A mediados del siglo pasado cobraron vida en España unos personajes llamados a protagonizar las más insospechadas gestas. Salieron de las linotipias de posguerra y su espacio era el cómic. Una mágica combinación de dibujos e historietas que tenía la virtud de transformar momentáneamente la realidad más inmediata.

Yo era un niño entonces y la lectura de tebeos uno de mis pasatiempos preferidos. El Guerrero del Antifaz, El Jabato o El Corsario de Hierro formaban parte, entre otros, de aquel mundo fascinante pero por encima de todos estaba El Capitán Trueno, un caballero español al servicio de la Cruz espada en mano.

Recuerdo sus enfrentamientos con Saladino, el malvado califa que no cejaba en el empeño de doblegar a la virtuosa Hispania. Tenían lugar en pueblos con nombres impronunciables y el Capitán siempre salía victorioso por más que el final se presentase incierto. En aquella peculiar cruzada, desde Córdoba a Damasco, nunca puro la Media Luna con la astucia y bravura cristianas.

Por si éstos no fueran suficientes méritos para seducirme, el capitán tenía una novia rubia y encantadora. Novios, sí, pero sólo a medias.

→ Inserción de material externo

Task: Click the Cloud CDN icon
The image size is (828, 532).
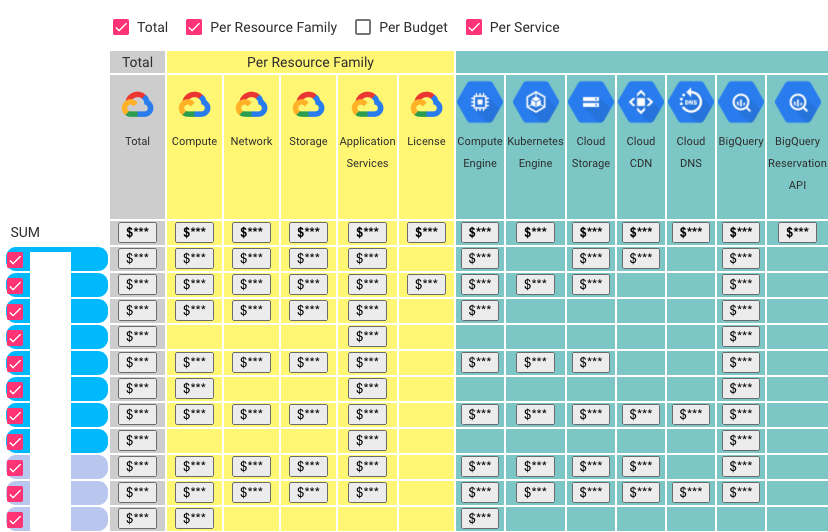Action: tap(641, 102)
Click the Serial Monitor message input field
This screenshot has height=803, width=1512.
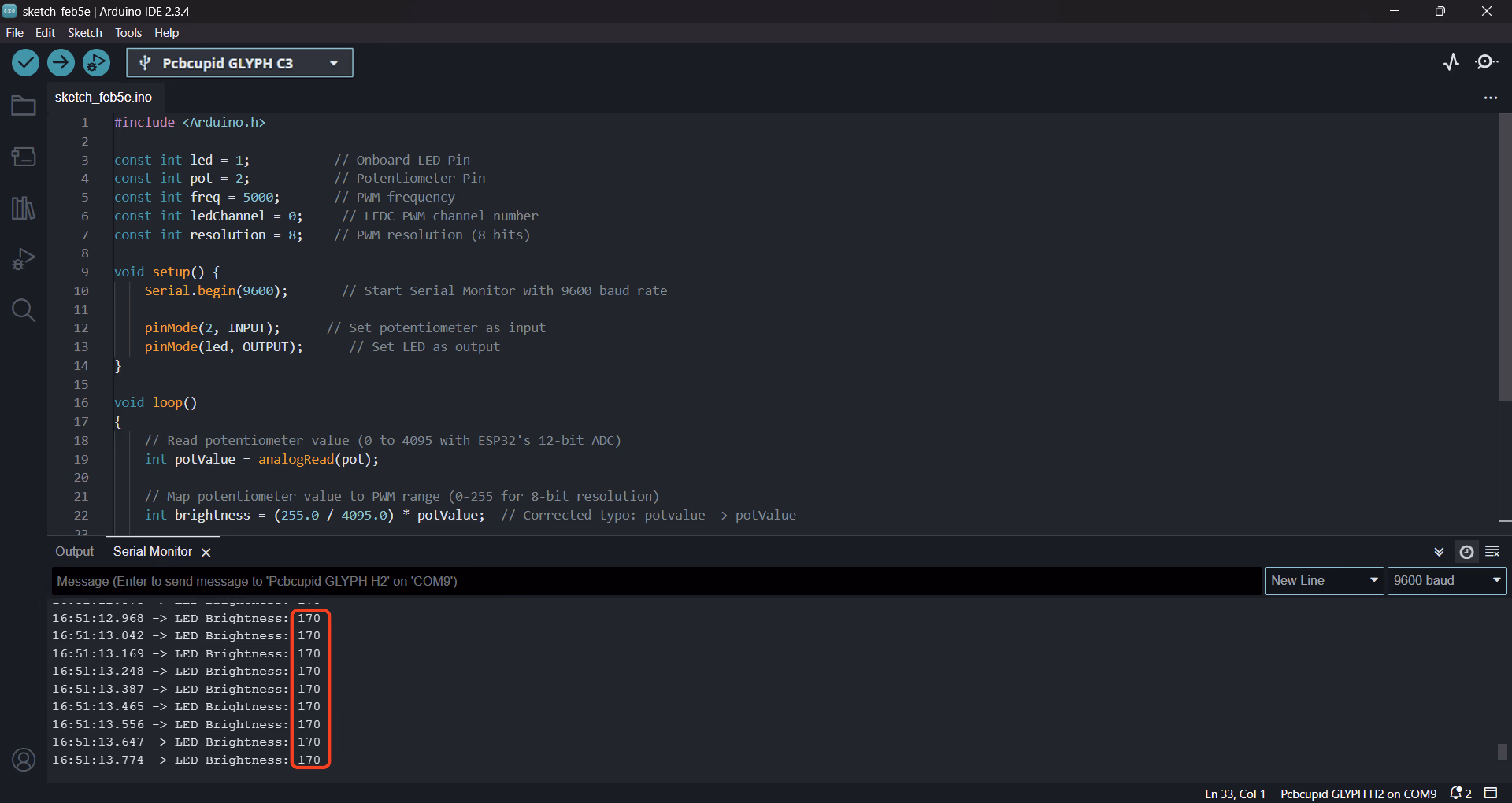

Quiero decir que su noviazgo era un tanto especial. Tanto, que ni siquiera existía el derecho a roce. ¿La censura, tal vez? Es posible. La celebración carnal fuera del sagrado vínculo, allá por los años cincuenta, estaba estigmatizada y las viñetas del cómic no eran otra cosa que el reflejo de una sociedad mojigata y rancia.

Sin embargo, habría que ser cautos al especular sobre los modos sexuales de la pareja porque siempre viajaban juntos y en esto de la libido ya se sabe cómo la proximidad al ser amado alborota las hormonas, y eso por mucho que digan de condenación eterna. No sé. En cualquier caso, allá ellos. Lo que realmente importa ahora es que la novia del Capitán Trueno había llegado de la tierra de Thule. Un fantástico reino, imposible de precisar, más allá de los confines.

Se trataba, éste, de una especie de monarquía parlamentaria que contaba con un Consejo puramente consultivo del que formaban parte los más ancianos del lugar, hombres sabios todos ellos. Curiosamente, para merecer la condición de consejeros no necesitaban pasar por las urnas de modo que los miembros de la asamblea lo eran por derecho propio. Así. Sin más. En realidad, tampoco hacía falta ningún tipo de validación porque de lo que se trataba, sencillamente, era de asegurarles un retiro dorado.

Es curioso. Salvando las distancias, aquella turbadora asamblea vendría a ser algo así como nuestros actuales Consejos Consultivos. Ya saben. Ese órgano que teóricamente asesora a los gobiernos autonómicos.

Desconozco la conveniencia de aquel Consejo de venerables ancianos en el imaginario reino de Thule. Sí sé, en cambio, que en nuestra actual democracia los Consejos Consultivos han sido cuestionados con frecuencia. Tanto, que incluso algún Gobierno ha propuesto su desaparición.

Todas las comunidades autónomas cuentan con uno. Todas, excepto dos que los han suprimido argumentando que el Consejo de Estado, su homólogo a nivel nacional, también puede asesorar a las autonomías. Bueno, pues si esto es así, si realmente son innecesarios, ¿por qué no se eliminan en su totalidad y se ahorra al contribuyente el costo que suponen ?

Yo no lo sé. Tampoco me incumbe. De todas formas, quién me iba a decir cuando comenzaba este artículo recordando al Capitán Trueno que lo iba a terminar con los Consultivos.